Show, from the entries below, every line in which "click" appears.

[Provided entries]

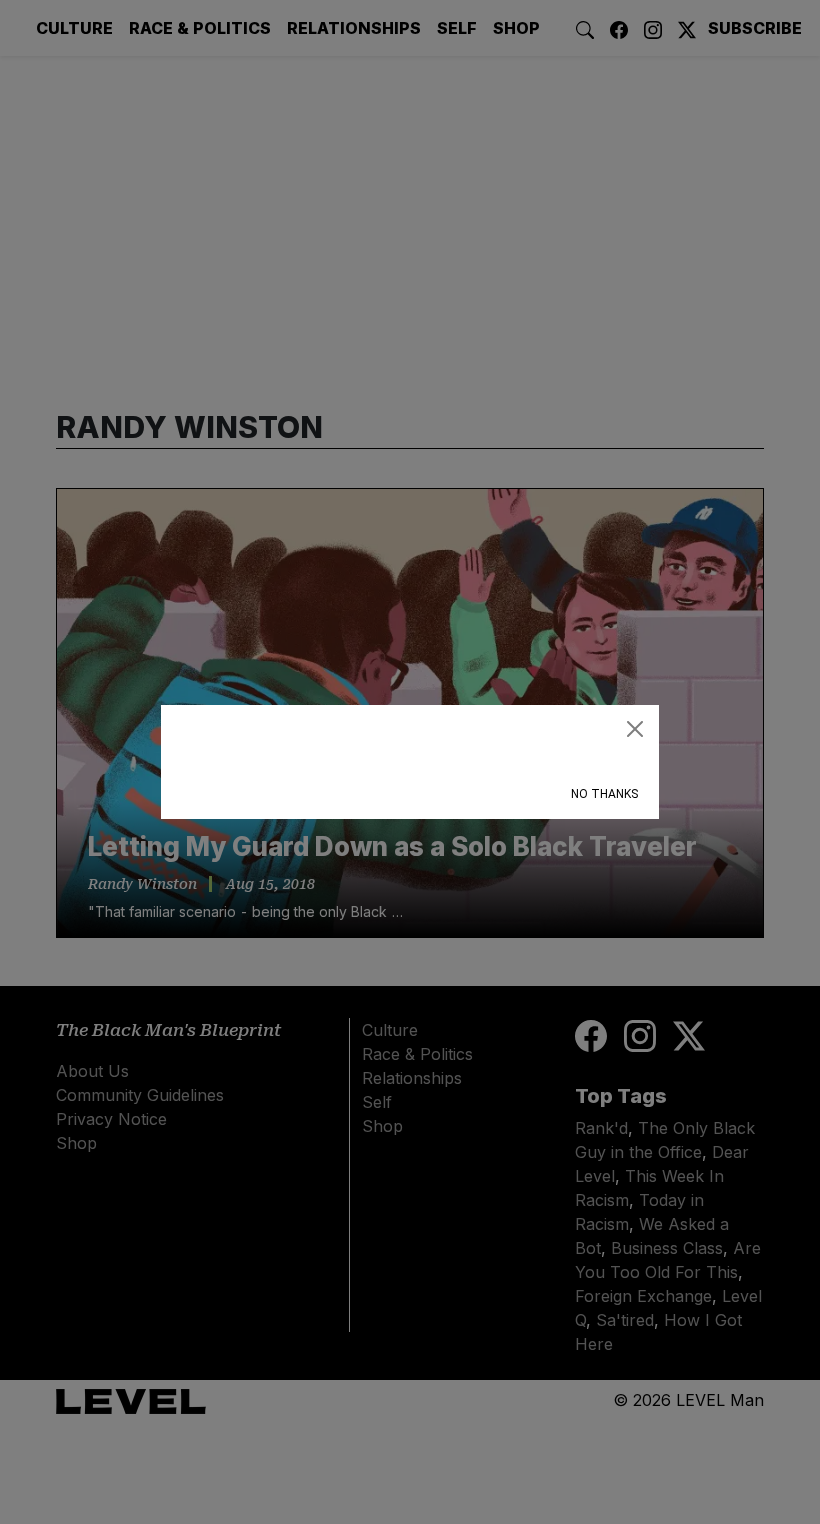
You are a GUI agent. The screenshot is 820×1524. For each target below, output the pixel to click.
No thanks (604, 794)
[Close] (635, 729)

[/Provided entries]
[Provided entries]

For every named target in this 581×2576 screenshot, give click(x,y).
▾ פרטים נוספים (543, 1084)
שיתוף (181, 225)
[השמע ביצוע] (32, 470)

[/Provided entries]

[Output for this task]
You are a GUI agent. The screenshot is 820×1524. For each target below, output the pixel to click.
For every named target in this 581×2576 screenshot, give click(x,y).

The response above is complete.